WHAT NEEDS TO BE DONE
With the pictures left out, please return exactly the line holding "Where should I" and each following line until the entries end.

Saved entries
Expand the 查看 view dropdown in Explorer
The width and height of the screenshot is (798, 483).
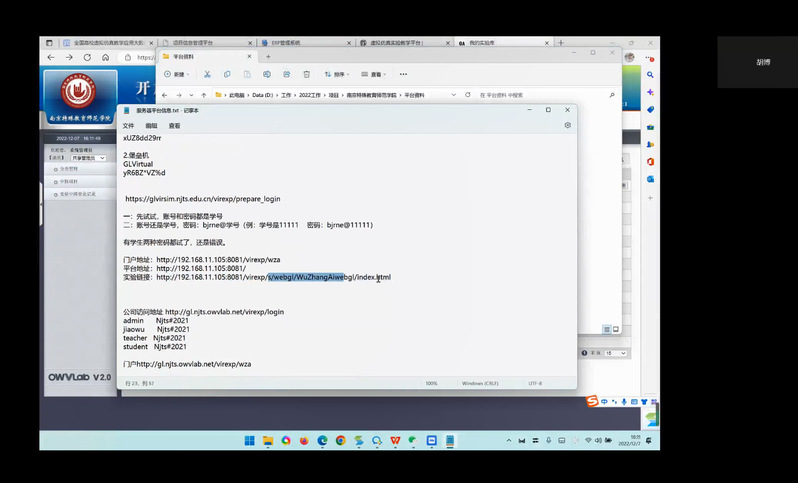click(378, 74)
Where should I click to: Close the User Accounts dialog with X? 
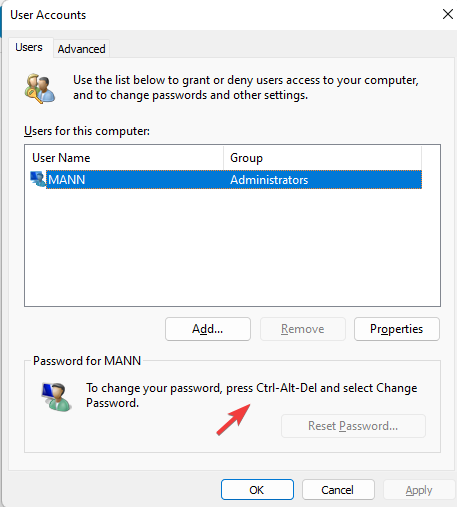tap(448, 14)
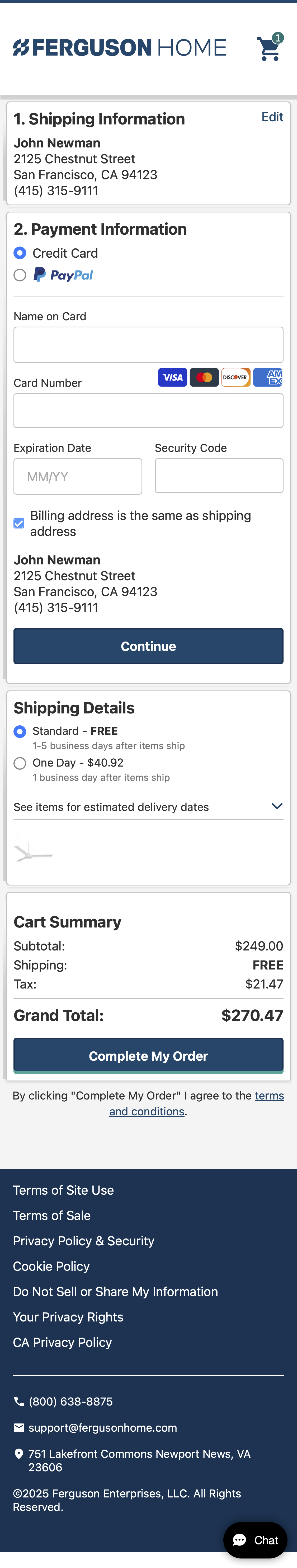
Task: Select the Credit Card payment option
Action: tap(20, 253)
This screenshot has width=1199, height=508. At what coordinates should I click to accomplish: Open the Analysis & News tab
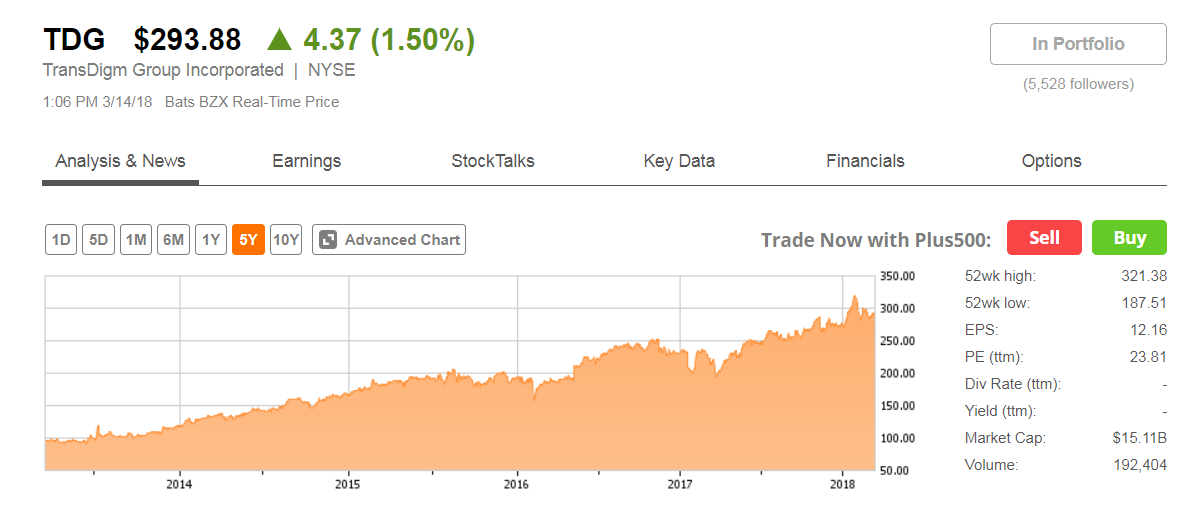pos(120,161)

OUTPUT
Where should I click to: Close the User Accounts dialog with X? 
tap(448, 14)
Task: Select the Credit Card payment option
Action: tap(20, 253)
This screenshot has width=1199, height=508. At what coordinates should I click to accomplish: Open the Analysis & News tab
pos(120,161)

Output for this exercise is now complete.